Wednesday, May 1, 2013

Announced yesterday in Sydney, the shortlist for Australia’s most prestigious literary award, the Miles Franklin Literary Award, includes only women for the first time in the award’s history. The award had been criticized in the past for its exclusion of women on the short list, with no women appearing on it in 2009 and 2011.

This year’s authors on the short list include Romy Ash for Floundering, Michelle de Kretser for Questions of Travel, Annah Faulkner for The Beloved, Drusilla Modjeska for The Mountain, and Carrie Tiffany for Mateship with Birds. The winner gets a cash prize of AU$60,000.

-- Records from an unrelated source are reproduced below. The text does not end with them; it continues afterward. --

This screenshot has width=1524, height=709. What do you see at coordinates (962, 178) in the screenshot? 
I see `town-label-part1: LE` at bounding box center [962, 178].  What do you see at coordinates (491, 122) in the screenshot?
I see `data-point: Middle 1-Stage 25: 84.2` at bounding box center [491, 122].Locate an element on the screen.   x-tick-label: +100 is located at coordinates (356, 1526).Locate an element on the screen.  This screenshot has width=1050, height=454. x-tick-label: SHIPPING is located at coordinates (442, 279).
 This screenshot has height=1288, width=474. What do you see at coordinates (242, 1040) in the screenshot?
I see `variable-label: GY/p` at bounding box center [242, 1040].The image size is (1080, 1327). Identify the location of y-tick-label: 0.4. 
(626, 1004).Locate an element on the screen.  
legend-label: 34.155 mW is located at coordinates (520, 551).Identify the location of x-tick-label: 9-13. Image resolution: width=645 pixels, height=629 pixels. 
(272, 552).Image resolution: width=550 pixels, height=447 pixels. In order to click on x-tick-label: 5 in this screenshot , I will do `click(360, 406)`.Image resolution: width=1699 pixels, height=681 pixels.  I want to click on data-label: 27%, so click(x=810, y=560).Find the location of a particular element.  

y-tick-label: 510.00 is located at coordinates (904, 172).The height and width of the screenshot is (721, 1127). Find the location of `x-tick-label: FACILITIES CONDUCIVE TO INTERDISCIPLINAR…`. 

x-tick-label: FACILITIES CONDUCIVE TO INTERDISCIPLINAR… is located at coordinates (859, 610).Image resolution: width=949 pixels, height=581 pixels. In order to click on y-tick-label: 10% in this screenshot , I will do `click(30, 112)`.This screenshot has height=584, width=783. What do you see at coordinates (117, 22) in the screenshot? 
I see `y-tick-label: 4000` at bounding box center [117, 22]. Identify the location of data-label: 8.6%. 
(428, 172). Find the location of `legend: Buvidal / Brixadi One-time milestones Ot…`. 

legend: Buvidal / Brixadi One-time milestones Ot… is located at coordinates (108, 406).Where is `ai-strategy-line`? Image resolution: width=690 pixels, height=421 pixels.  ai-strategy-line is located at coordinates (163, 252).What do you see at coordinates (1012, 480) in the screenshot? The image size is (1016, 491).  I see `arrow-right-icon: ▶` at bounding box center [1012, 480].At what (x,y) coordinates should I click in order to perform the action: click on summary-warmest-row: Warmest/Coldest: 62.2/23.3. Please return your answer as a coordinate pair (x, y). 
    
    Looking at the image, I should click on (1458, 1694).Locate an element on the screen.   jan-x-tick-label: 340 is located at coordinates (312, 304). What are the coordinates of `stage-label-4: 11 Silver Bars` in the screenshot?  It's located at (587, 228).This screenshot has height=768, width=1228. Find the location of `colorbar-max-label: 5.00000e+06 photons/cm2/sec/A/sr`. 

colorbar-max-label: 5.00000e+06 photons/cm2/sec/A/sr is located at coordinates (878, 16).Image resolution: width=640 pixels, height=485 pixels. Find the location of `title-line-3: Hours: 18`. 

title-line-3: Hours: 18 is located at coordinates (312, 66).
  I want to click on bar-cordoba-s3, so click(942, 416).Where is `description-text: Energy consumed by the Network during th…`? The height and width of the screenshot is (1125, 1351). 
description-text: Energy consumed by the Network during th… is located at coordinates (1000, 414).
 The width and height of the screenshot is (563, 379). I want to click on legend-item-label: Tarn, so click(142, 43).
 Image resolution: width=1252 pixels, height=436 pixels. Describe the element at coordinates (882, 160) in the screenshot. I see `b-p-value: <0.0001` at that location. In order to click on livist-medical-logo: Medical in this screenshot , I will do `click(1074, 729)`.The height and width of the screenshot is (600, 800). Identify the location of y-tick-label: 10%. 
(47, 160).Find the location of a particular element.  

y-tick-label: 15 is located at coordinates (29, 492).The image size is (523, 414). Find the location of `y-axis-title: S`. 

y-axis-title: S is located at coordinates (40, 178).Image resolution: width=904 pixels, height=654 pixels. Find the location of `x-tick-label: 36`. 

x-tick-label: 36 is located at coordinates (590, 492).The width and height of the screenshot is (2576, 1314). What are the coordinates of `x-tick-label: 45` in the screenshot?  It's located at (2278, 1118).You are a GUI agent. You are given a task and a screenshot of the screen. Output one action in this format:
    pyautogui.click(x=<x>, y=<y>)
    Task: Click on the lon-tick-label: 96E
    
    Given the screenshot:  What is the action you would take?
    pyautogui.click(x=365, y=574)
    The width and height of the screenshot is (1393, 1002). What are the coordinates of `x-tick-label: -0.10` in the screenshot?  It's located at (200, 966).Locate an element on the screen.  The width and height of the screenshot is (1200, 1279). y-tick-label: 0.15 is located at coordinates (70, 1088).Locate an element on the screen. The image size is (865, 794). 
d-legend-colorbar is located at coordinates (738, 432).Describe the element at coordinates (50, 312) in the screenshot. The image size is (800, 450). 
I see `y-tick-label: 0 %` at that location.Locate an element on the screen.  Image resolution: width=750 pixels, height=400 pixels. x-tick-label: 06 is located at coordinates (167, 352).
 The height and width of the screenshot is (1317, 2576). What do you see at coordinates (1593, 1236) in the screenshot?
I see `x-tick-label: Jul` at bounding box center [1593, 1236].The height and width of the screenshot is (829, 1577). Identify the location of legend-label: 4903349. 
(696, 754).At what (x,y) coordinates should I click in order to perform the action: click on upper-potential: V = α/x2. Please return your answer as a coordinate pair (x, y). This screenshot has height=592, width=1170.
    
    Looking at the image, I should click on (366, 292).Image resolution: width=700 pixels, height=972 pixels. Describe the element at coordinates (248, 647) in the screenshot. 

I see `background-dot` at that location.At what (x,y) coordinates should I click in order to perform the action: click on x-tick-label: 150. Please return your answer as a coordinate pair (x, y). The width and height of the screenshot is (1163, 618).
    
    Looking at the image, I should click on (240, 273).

Judges said the shortlist selection was based on the quality of the literature, with gender not playing a role in their decision processes. Richard Neville, a librarian at the State Library of New South Wales and judge, is quoted by the Sydney Morning Herald saying, “People will probably think this is a riposte to the Stella Prize, [..] But I’ve judged this for four years, including the infamous year of the ‘sausage fest’, and we always try to view the books as literature. We felt the books on the shortlist selected themselves.”File:Brian Castro2.jpg

The longlist, announced in the last week of March, included two men out of ten total listed authors: Brian Castro for Street to Street, and Thomas Keneally for The Daughters of Mars.

Perceived discrimination against women’s writers in Australian literary circles led to the creation this year of the Stella Prize. The chair of the Australia Council’s Literature Board Sophie Cunningham played an integral role in creating the Stella Prize, modeled after the United Kingdom’s Orange Prize. The award derives its name from Miles Franklin’s birth name, Stella Maria Sarah Miles Franklin.

The winner is scheduled to be announced on June 19 in Canberra.